En face, la cathédrale gothique Notre-Dame présente une façade assez étroite, un peu engoncée qu'elle est dans le centre médiéval de Senlis, avec sa tour sud prolongée d'un clocher complet. A l'intérieur, des vitraux modernes dans des tons bleutés complètent avec élégance les vitraux originels.
Je suis scrupuleusement le circuit qui parcourt le Senlis d'antan, longeant les fortifications, passant à travers les ruelles médiévales devant maisons à pans de bois, résidences des religieux ou hôtels particuliers. Quittant le cœur le plus ancien, on rejoint le bord de la rivière Nonette, le long des Remparts Bellevue et Saint-Vincent, où d'autres maisons bourgeoises attirent l’œil. Faisant un petit détour pour aller voir les Arènes gallo-romaines, je suis frustré car celles-ci, redécouvertes il y a 150 ans, sont fermées au public, et l'on n'en voit rien à travers la grille fermée. Sur la place des Arènes, une statue d'Anne de Kiev, offerte par la ville ukrainienne il y a 20 ans, interroge sur cette Anne méconnue, reine de France et épouse de Henri Ier, venue d'Ukraine, et qui fonda l’Abbaye Saint-Vincent de Senlis.
Je déjeune à midi dans un crêperie non loin de la cathédrale, profitant des tables installées dans une petite rue pour profiter d'un beau soleil estival. Mais c'est un peu décevant de constater que toutes ces charmantes ruelles pavées sont ouvertes à la circulation automobile, qui y est assez dense : pourquoi ne pas interdire ou au moins limiter cette circulation dans l'hypercentre, pour le réserver aux piétons et cyclistes, comme c'est souvent le cas dans des villes similaires ?
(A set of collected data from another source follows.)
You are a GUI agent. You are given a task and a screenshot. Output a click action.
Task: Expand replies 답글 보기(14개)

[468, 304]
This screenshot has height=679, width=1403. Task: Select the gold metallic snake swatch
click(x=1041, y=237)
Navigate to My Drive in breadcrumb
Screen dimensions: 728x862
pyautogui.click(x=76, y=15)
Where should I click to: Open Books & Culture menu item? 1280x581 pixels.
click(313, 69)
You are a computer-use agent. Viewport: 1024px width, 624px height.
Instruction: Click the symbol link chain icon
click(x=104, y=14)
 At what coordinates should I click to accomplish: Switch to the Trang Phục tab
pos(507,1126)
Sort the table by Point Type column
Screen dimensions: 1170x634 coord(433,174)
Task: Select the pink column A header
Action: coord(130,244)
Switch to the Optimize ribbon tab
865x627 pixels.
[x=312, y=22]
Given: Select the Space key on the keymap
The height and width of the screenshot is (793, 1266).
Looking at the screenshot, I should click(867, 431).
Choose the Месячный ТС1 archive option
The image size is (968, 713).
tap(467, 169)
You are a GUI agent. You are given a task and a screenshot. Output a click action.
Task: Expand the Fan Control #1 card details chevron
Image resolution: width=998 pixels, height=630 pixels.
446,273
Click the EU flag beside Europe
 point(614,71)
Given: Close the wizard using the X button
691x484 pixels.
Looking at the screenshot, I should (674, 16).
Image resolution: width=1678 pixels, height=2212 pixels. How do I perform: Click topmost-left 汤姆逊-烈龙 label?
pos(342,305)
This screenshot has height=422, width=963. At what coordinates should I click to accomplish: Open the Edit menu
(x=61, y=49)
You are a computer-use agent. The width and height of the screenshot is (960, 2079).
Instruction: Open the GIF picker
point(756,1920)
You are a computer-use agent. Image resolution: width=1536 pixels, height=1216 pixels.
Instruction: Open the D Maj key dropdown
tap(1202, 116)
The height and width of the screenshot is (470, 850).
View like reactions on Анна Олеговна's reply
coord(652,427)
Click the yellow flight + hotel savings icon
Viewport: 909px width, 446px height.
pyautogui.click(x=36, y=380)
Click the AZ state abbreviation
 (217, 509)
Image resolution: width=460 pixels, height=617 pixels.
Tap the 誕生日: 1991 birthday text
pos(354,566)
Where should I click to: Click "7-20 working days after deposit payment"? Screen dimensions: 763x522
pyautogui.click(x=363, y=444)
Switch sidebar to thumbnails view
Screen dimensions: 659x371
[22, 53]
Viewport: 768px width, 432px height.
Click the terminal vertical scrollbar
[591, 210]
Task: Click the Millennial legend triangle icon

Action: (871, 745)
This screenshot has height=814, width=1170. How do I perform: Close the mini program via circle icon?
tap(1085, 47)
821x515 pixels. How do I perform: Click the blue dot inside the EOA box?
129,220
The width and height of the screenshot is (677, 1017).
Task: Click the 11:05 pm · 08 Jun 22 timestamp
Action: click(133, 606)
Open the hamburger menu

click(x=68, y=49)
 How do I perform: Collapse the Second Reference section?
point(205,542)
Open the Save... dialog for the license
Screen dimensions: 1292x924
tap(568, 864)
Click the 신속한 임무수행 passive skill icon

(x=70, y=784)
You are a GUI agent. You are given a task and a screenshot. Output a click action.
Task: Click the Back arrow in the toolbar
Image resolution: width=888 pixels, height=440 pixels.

Une petite demi-heure plus loin, en passant devant le magnifique château de Chantilly chemin faisant, je rejoins la ville de Creil. Contraste garanti avec la charmante Senlis. Voilà une cité industrieuse et populaire, à l'aspect ingrat et à la population hétérogène. Pourtant, elle a aussi son histoire que les édiles locaux cherchent à mettre en valeur, profitant aussi de la rivière Oise qui la traverse. Les vestiges d'un château royal, des musées en plein travaux, et plus récente la Halle Fichet, ancienne usine de coffre-fort, fermée en 1930, en cours de rénovation au-delà du pont qui traverse l'Oise depuis la mairie. On perçoit en tout cas un véritable effort pour redorer le blason d'une de ces villes victimes de la désindustrialisation de fin des années 1900.